Jude Ekobena : «Tout enfant de Dieu doit plus que jamais protéger son esprit»

Pour l’ethno-anthropologue, enseignant associé à la faculté de lettres et sciences humaines à l’Université de Maroua, il est juste et bon de se protéger des sorciers.

Pourquoi les gens recourent-ils à la sorcellerie, selon vous ?
Le recours à la sorcellerie intervient souvent quand tous les autres moyens «classiques» se sont révélés incapables d’apporter la solution attendue. Quand la personne ne trouve plus aucune réponse à ses questions dans les discours officiels, sociaux, médicaux, religieux… Ainsi, les clients des sorciers sont rarement des férus d’ésotérisme ou de mysticisme. Ils sont avant tout intéressés par leurs possibilités d’action.

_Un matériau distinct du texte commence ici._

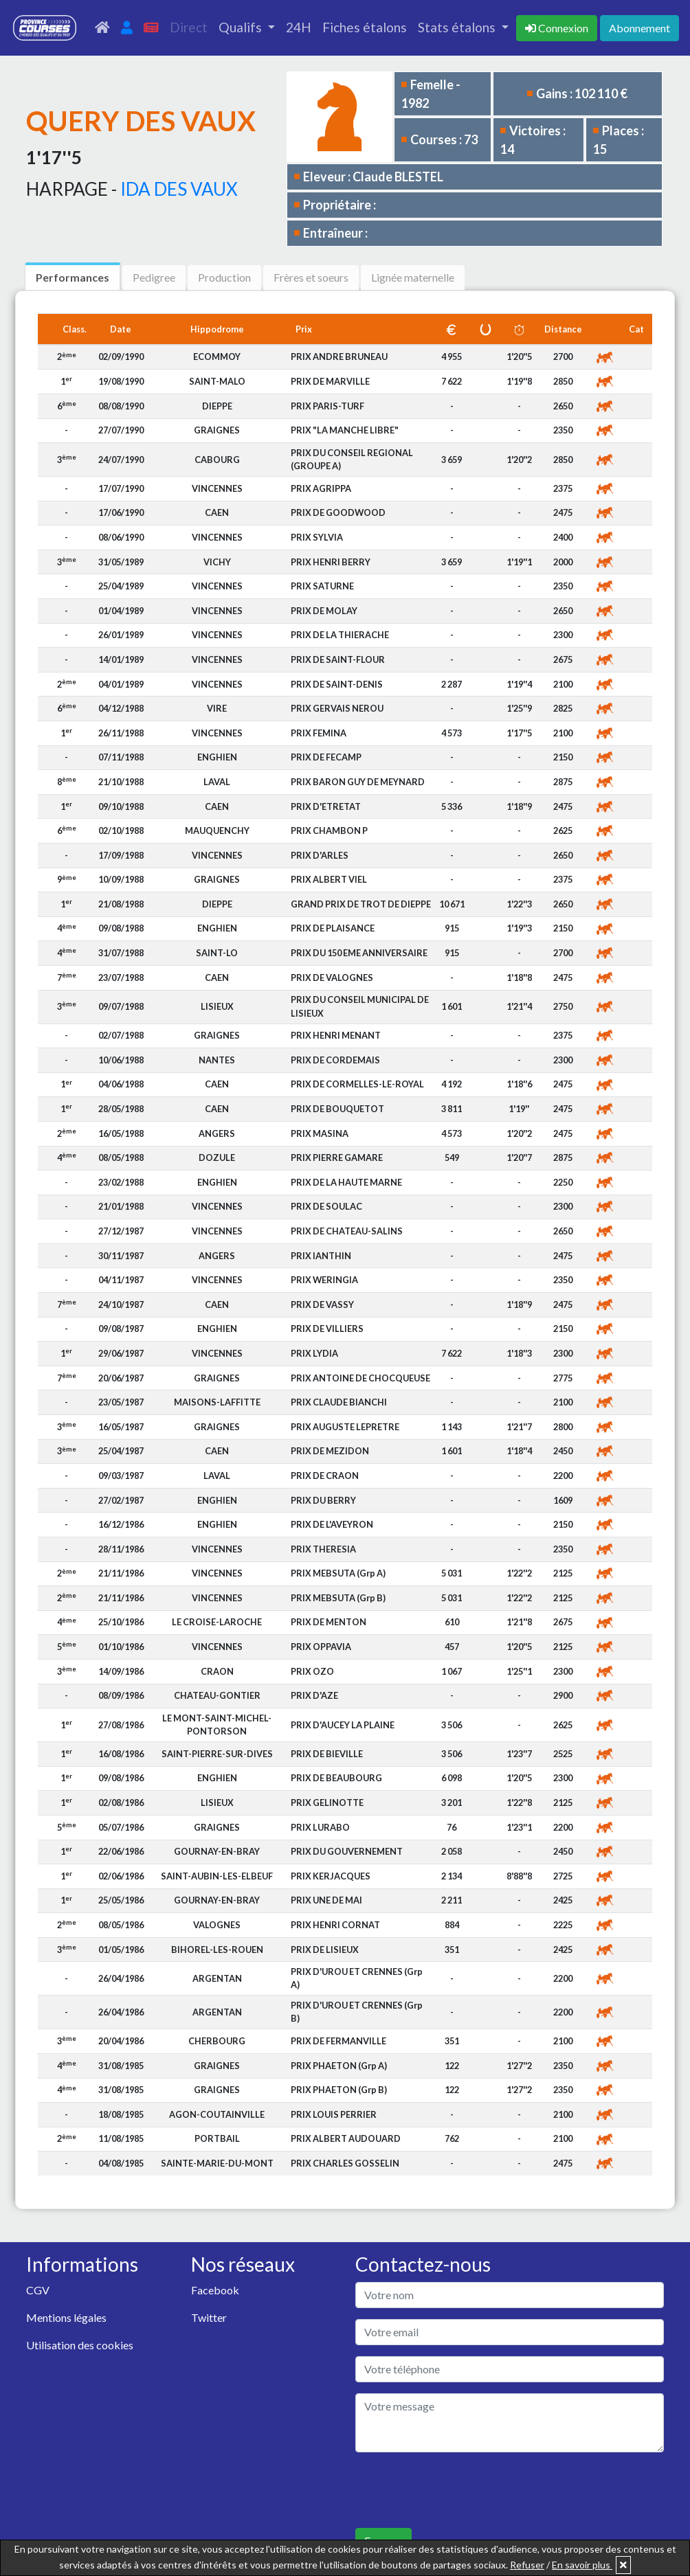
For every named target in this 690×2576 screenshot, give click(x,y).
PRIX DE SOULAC (326, 1206)
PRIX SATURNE (322, 585)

À cela s’ajoute la croyance en leurs «forces mystérieuses». Ainsi, l’essentiel de la relation entre les sorciers et leurs clients repose sur la conviction suivante: il existe des personnes hors du commun qui peuvent agir pour modifier le cours naturel des choses, car elles connaissent les principes de fonctionnement «des forces» qui régissent les rapports de tous les éléments qui constituent notre environnement.

On entend dire qu’on ne peut pas combattre un sorcier si l’on n’est pas sorcier soi-même. Qu’en dites-vous ?
L’esprit de l’homme, ce sanctuaire intérieur est devenu un champ de bataille, un lieu intense de combat spirituel où la bataille fait rage. Ce combat dans l’esprit se situe à deux niveaux :
– Au niveau du conscient (les pensées) – Au niveau du subconscient (les rêves) L’ennemi submerge, attaque violemment les pensées de l’homme, car il sait que s’il arrive à franchir cette première et cruciale ligne de défense, c’est-à-dire, à s’infiltrer, alors il pourra facilement s’emparer du corps, le frapper, et exercer un certain pouvoir sur ses actions.
Cette bataille a lieu non seulement pendant le jour par de fortes pressions et des flèches qui assaillent nos pensées, mais elle se déroule aussi pendant la nuit sous forme d’attaques nocturnes effectuées par des démons et les sorciers dans les rêves.

Les ministres du culte sont-ils des sorciers ?

Y répondre exige de mobiliser une grille d’analyse praxéologique en plus de la grille structuraliste ou même sémiologique. Étant donné la prolixité et la performativité du discours sur la sorcellerie, l’option qui se recommande à moi consiste à avoir recours aux représentations communes, aux histoires publiques véhiculées par les médias et le bouche-à-oreille, et enfin les histoires intimes qui impliquent les prélats comme témoins directs et même comme acteurs. Étant donné que ces trois types de discours s’alimentent l’un l’autre, il va falloir que j’étudie les dynamiques de circulation, les conditions d’énonciation et les formes d’implication des ministres du culte.

Doit-on fouetter les présumés sorciers ?
Il s’agit d’une bataille. Dans cette bataille tout enfant de Dieu doit plus que jamais protéger son esprit et ses rêves avec un bouclier spirituel puissant pour vaincre les attaques qui deviennent de plus en plus violentes et qui produisent des tourments dans l’esprit, des malheurs, des souffrances de toutes sortes, et même les maladies et la mort. Et là, je vous rappelle que même Jésus a utilisé le fouet un jour.

Quel peut-être l’état d’esprit de celui sur qui pèsent des soupçons de sorcellerie ?

En 2018, la chanteuse Beyoncé a été accusée de sorcellerie par une ex-musicienne de son groupe. Kimberley Thompson a porté plainte contre la star, l’accusant notamment de pratiquer des rituels de sorcellerie ayant provoqué la mort de son chaton ! Cette anecdote serait risible (la plaignante a été déboutée en justice) si elle ne cachait une réalité plus sombre. Être accusé de sorcellerie peut conduire aujourd’hui à la mort. C’est dire qu’avec ce qui s’est passé à Ndongko, ce vieillard peut mourir au moins pour trois raisons. Primo : c’est un malade de la prostate. Secundo : c’est un grabataire et pas quelqu’un de suffisamment bien entretenu. Tertio : il peut mourir des suites de l’humiliation publique qu’il a subie.